The Ontario Health Coalition, which has been tracking and posting confirmed cases of COVID-19 in health care settings since the third week of March, released its latest update with new outbreaks in hospitals and long-term care. The Coalition has tracked 198 of the 226 confirmed cases among health care staff reported by the CBC from Ministry of Health data today. The Coalition is tracking patients in hospitals, residents in long-term care and retirement homes, and health care staff from hospitals to public health and clinics. Today, the Coalition warned outbreaks are spreading across the health care system and called on the Ontario government to take immediate concrete action to support the workforce, residents and patients. The updated list is posted on the Coalition website:
https://www.ontariohealthcoalition.ca/index.php/update-hospital-and-long-term-care-health-care-workers-long-term-care-residents-infected-with-covid-19-2/

In long-term care which is hardest hit right now, public health officials have recommended that long-term care homes direct staff to choose one workplace. The problem is that the staff have to wait years to become full-time, sometimes up to 10-years. They have multiple jobs moving between long-term care homes, also hospitals, home care and other places. Now, some homes are telling staff they must choose one part-time job with no income replacement at the same time as the staff are taking on personal risk to help all of us get through the pandemic. Homes already have severe shortages and some are implementing this measure and some are not. The conditions of work in long-term care are the conditions of care for residents and their families. “Health Coalition members including families, seniors, advocates, unions and health professionals have total consensus that this workforce needs immediate concrete support.”

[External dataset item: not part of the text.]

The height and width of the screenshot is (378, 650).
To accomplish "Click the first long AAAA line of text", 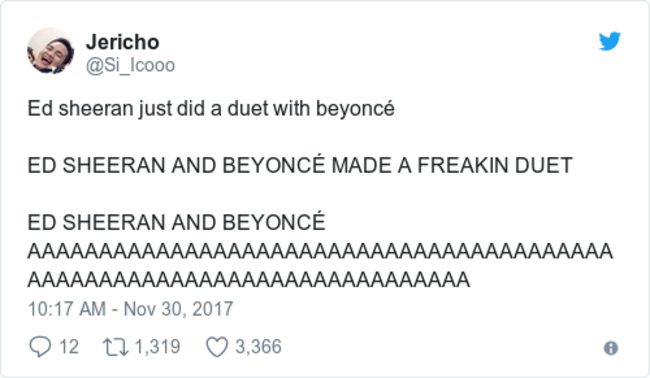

Yesterday, it was reported that the B.C. government made all long-term care home staff employees of the provincial government, provided full-time jobs and increased their pay. In contrast, Ontario’s government passed a regulation under their emergency legislation that deregulates existing care standards in long-term care homes; enables the homes to contract out, bring in lesser trained and untrained staff and volunteers; and overrides existing collective agreements. Bill 124, which limits staff pay increases in the public sector to one per cent has not been rescinded so pay increases are still capped.

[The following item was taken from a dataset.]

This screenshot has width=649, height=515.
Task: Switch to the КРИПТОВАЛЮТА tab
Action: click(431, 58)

“The government and top public health officials need to grasp the reality of long-term care,” said Natalie Mehra, executive director. “We recognize that the homes are overwhelmed. But deregulation and an untrained workforce in long-term care which has residents with complex and heavy care needs, behaviours, high rates of violence and staff injury would be unsafe at any time. It is grievously unsafe with COVID-19. It is the opposite of what urgently needs to happen. Surely lowering wages, training and conditions cannot be the only thing that the provincial government does to address the devastation spreading through our long-term care homes,” said Natalie Mehra, executive director of the Ontario Health Coalition which conducted cross-province roundtables and released a recent report with recommendations to address the PSW crisis by improving conditions not deregulating them.

“The response in British Columbia, while it may not be an exact fit for Ontario, shows that far more can be done. We need to see immediate concrete action from our provincial government,” she added, calling for:
– Access to full-time work
– Improved pay and conditions
– Safety equipment and supplies
– A serious and immediate effort to recruit staff who are properly trained to work in the homes
– Improved transparency and meaningful public reporting of information.